Data extracts below:

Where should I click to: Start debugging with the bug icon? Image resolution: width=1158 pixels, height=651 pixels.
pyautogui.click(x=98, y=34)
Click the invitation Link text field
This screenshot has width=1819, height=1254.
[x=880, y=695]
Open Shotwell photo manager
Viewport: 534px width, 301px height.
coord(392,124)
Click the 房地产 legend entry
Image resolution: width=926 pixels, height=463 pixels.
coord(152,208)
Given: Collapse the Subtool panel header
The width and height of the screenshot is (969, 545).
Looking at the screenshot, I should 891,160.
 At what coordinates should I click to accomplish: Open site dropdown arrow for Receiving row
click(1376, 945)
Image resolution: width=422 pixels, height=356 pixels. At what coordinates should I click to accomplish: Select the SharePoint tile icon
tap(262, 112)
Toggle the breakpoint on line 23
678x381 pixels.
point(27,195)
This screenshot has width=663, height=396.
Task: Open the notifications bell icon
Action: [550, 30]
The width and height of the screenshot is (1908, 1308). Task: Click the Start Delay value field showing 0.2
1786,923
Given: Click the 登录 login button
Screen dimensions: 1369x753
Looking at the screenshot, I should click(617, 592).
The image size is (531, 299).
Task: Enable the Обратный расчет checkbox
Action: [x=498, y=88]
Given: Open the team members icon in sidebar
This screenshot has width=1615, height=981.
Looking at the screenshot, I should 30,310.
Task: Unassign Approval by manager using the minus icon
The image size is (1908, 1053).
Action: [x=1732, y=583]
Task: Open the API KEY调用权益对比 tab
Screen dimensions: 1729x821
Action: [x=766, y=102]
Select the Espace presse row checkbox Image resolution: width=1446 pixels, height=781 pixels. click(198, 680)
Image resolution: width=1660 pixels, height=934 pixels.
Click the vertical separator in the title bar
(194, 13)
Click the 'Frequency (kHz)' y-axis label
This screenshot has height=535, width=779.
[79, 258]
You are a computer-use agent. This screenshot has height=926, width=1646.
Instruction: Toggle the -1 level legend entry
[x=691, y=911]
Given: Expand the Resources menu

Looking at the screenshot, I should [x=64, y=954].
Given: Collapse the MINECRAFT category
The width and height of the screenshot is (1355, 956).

End of Data extracts.

**Work instructions:**
Take the records shown above and output them again exactly.

**Exercise response:**
Where should I click to: Start debugging with the bug icon? Image resolution: width=1158 pixels, height=651 pixels.
pyautogui.click(x=98, y=34)
Click the invitation Link text field
This screenshot has width=1819, height=1254.
[x=880, y=695]
Open Shotwell photo manager
Viewport: 534px width, 301px height.
coord(392,124)
Click the 房地产 legend entry
Image resolution: width=926 pixels, height=463 pixels.
coord(152,208)
Given: Collapse the Subtool panel header
The width and height of the screenshot is (969, 545).
Looking at the screenshot, I should 891,160.
 At what coordinates should I click to accomplish: Open site dropdown arrow for Receiving row
click(1376, 945)
Image resolution: width=422 pixels, height=356 pixels. At what coordinates should I click to accomplish: Select the SharePoint tile icon
tap(262, 112)
Toggle the breakpoint on line 23
678x381 pixels.
point(27,195)
This screenshot has width=663, height=396.
Task: Open the notifications bell icon
Action: [550, 30]
The width and height of the screenshot is (1908, 1308). Task: Click the Start Delay value field showing 0.2
1786,923
Given: Click the 登录 login button
Screen dimensions: 1369x753
Looking at the screenshot, I should click(617, 592).
The image size is (531, 299).
Task: Enable the Обратный расчет checkbox
Action: [x=498, y=88]
Given: Open the team members icon in sidebar
This screenshot has width=1615, height=981.
Looking at the screenshot, I should 30,310.
Task: Unassign Approval by manager using the minus icon
The image size is (1908, 1053).
Action: [x=1732, y=583]
Task: Open the API KEY调用权益对比 tab
Screen dimensions: 1729x821
Action: [x=766, y=102]
Select the Espace presse row checkbox Image resolution: width=1446 pixels, height=781 pixels. click(198, 680)
Image resolution: width=1660 pixels, height=934 pixels.
Click the vertical separator in the title bar
(194, 13)
Click the 'Frequency (kHz)' y-axis label
This screenshot has height=535, width=779.
[79, 258]
You are a computer-use agent. This screenshot has height=926, width=1646.
Instruction: Toggle the -1 level legend entry
[x=691, y=911]
Given: Expand the Resources menu

Looking at the screenshot, I should [x=64, y=954].
Given: Collapse the MINECRAFT category
The width and height of the screenshot is (1355, 956).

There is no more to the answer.